_Prompt_
Write out each line of the entries below that holds the word "agent".

Stored items
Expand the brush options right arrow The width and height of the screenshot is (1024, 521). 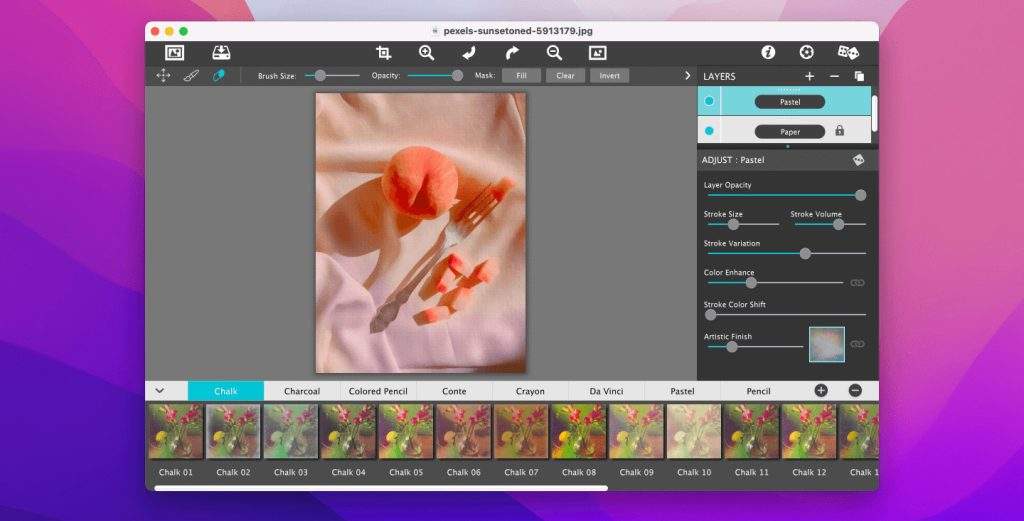click(687, 76)
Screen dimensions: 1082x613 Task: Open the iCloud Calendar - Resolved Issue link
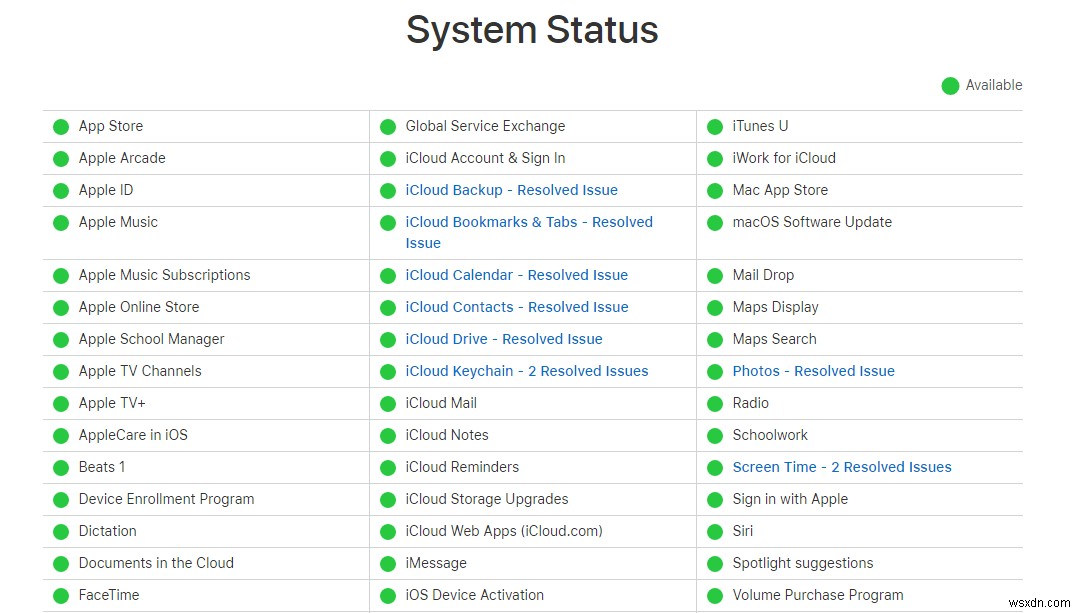point(517,275)
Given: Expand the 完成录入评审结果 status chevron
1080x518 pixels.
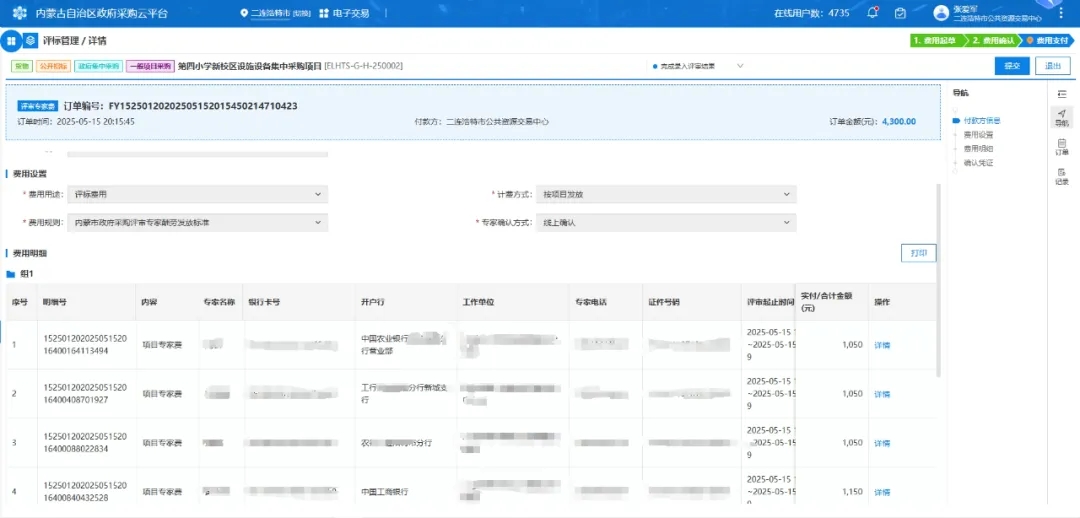Looking at the screenshot, I should [740, 66].
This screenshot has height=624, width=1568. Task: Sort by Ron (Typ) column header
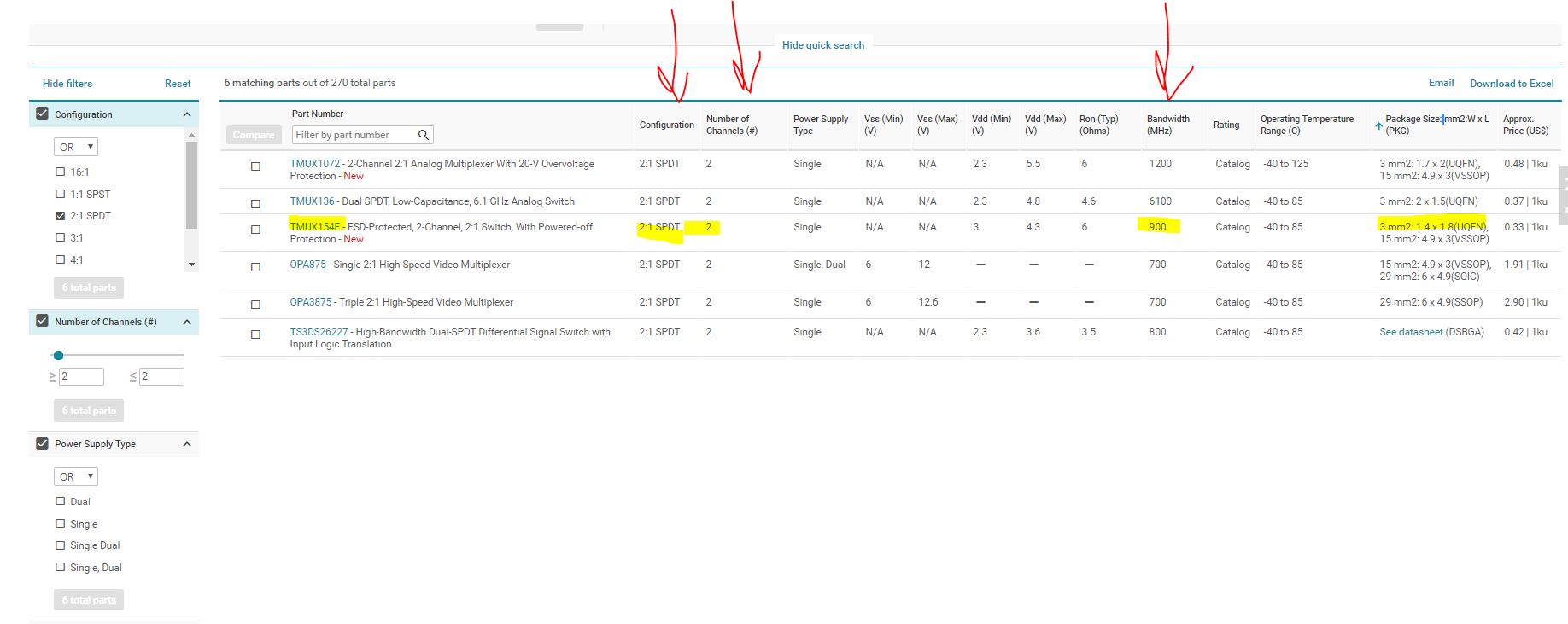pyautogui.click(x=1098, y=125)
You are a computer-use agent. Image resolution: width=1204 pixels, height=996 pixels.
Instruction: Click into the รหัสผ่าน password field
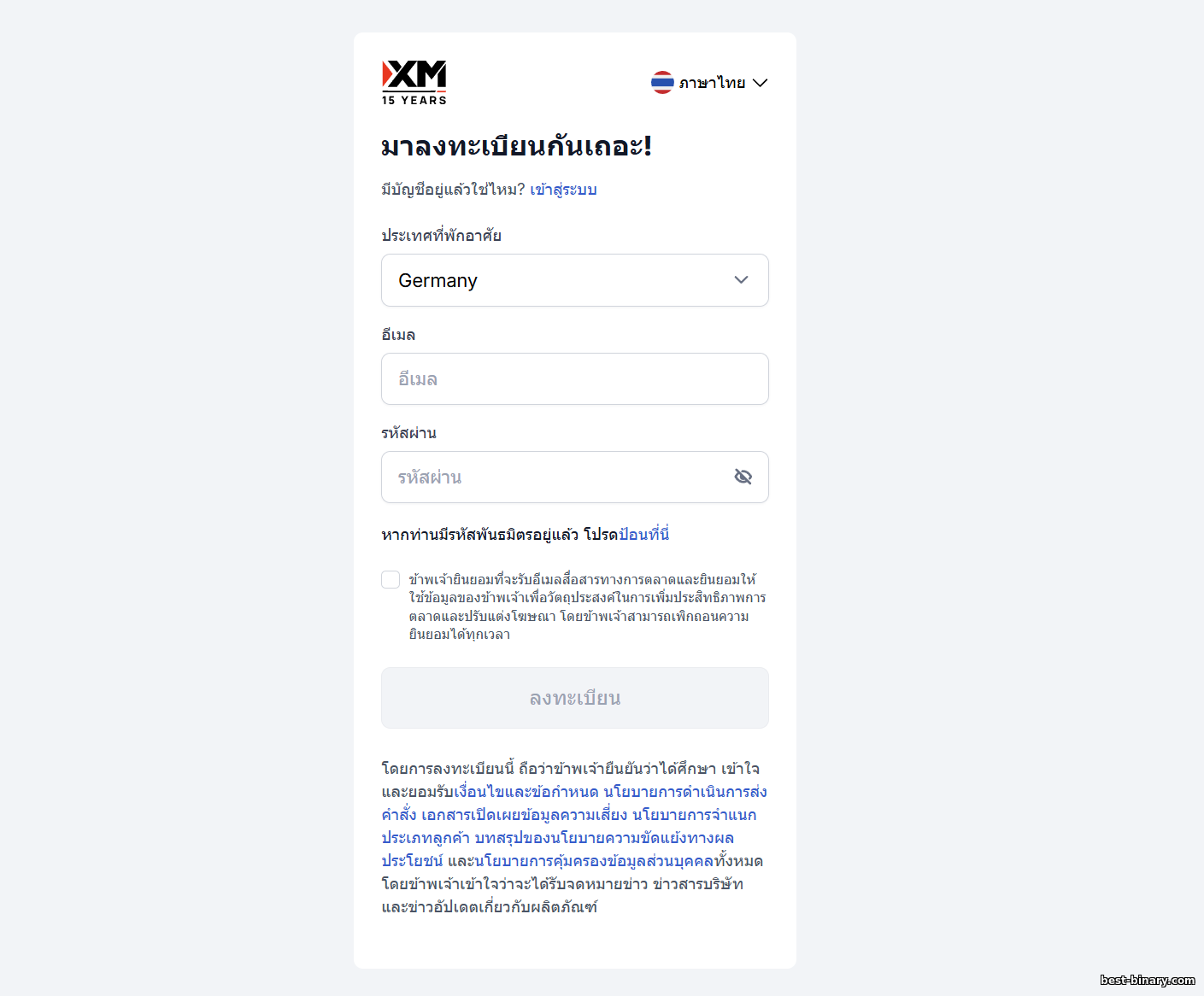(555, 477)
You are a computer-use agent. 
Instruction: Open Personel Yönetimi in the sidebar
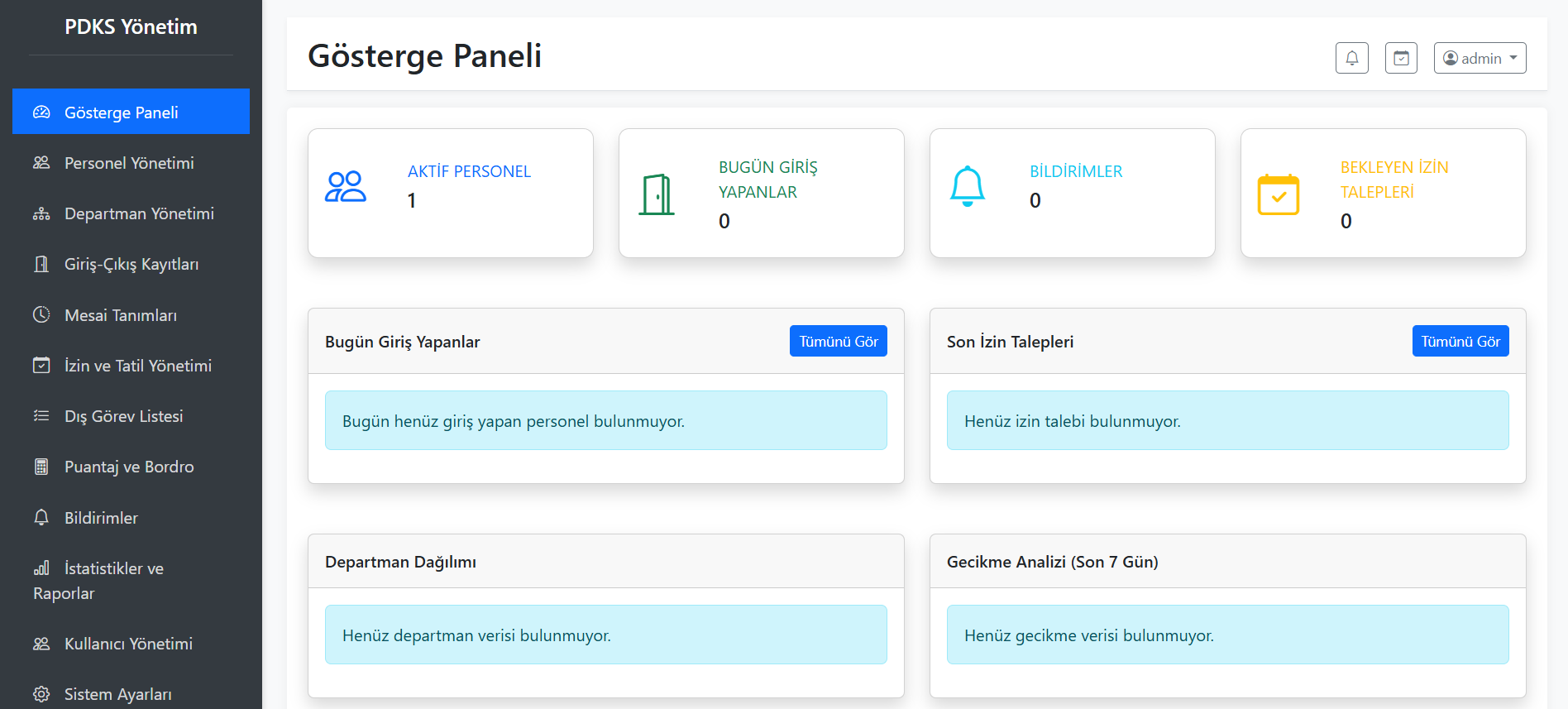click(x=129, y=163)
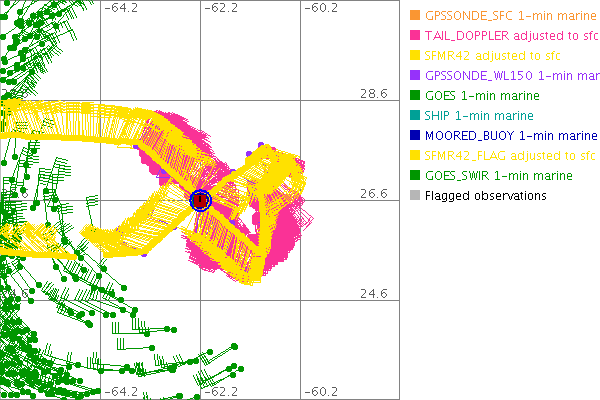600x400 pixels.
Task: Click the storm center circle marker
Action: click(200, 200)
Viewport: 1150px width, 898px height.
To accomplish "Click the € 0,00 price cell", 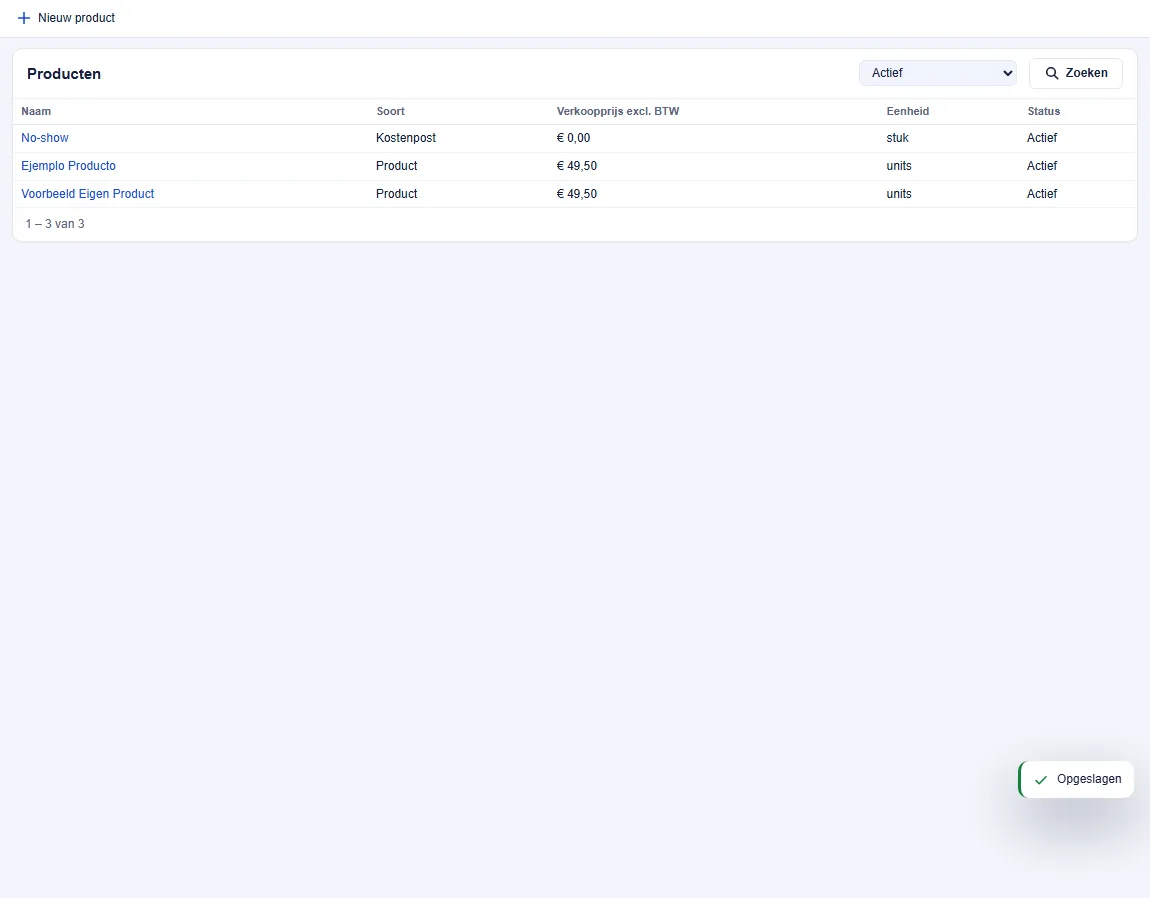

_Solution for this exercise_
You are a computer-use agent. Image resolution: width=1204 pixels, height=996 pixels.
You are a computer-use agent. 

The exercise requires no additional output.